It is gastrophysics* week here at Measure and Stir, a week in which we make drinks using unusual flavor pairings suggested by molecular gastronomy. The idea is that if ingredients have chemically similar aromas, they will probably taste and smell good together. Some of our experiments turned out better than others, but I think this one was probably the best of the bunch. It helped that we started with an excellent base, namely, pear and vanilla-infused brandy.

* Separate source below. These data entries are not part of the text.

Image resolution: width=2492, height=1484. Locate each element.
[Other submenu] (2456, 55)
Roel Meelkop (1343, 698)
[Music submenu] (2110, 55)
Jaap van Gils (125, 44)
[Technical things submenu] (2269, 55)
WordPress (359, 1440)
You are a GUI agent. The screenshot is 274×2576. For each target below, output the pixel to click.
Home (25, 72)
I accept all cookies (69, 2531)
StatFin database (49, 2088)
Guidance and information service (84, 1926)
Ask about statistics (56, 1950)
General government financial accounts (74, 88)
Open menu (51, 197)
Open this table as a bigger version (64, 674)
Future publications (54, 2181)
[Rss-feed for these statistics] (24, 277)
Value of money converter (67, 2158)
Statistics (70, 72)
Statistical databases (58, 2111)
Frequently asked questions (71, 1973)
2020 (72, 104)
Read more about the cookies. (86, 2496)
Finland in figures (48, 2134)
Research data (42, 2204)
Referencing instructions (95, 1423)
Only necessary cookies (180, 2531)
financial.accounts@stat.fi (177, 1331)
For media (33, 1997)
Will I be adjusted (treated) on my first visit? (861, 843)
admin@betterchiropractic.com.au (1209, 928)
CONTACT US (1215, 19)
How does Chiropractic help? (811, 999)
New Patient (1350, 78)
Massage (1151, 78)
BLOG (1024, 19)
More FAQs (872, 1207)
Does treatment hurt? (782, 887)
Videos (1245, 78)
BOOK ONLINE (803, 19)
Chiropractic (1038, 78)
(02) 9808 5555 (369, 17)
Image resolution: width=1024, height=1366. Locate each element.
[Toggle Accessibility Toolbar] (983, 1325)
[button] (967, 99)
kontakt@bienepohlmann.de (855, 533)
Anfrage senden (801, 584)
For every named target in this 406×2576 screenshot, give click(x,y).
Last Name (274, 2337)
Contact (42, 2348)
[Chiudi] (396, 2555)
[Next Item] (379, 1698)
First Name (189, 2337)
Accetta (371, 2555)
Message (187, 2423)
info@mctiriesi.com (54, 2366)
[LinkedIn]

(*Yes, I know, it’s a silly word)
To make the infusion, I chopped up a bartlett pear, and infused it in one cup of cognac along with a tablespoon of cane sugar and a filleted vanilla bean. After three days, the infusion was ready, and thoroughly delicious. In my experience, brandy is the best spirit to combine with pears. This was one of the best infusions I have made, and I really wanted it to be the star of this drink, so I started with two ounces of the pear-infused brandy.
Parsnip juice has a very light flavor, but it is sweet, much like carrot juice. Indeed, I often think of a parsnip as an albino carrot. I found that I had to add two ounces of parsnip juice to balance it against the brandy. That combination was delicious on its own, but it still needed some acidity to add interest upon the palate, and lemon is less disruptive than lime or vermouth. Half an ounce of lemon was just right, along with a touch of brown sugar syrup, to bring out the parsnip, and two dashes of grapefruit bitters, for depth.
I cannot explain that last decision, it just felt right.
2 oz Pear Vanilla Brandy (infused Cognac Salignac)
2 oz Parsnip Juice
.5 oz Lemon Juice
.25 oz Brown Sugar Syrup
2 dashes Grapefruit Bitters (Fee’s)
Shake over ice and double-strain into an old fashioned glass. Garnish with pear wedge impaled on vanilla bean, and grate a little bit of vanilla bean over the top.
Ordinarily I am opposed to grating anything over the top of a drink, lest the small particles disrupt the texture of the drink. Nutmeg and cinnamon work in this format, but lemon or lime zest are unpleasant to imbibe, in my opinion. I was on the fence about the vanilla bean, but we ran it over a microplane grater and it was surprisingly flavorful and unobtrusive.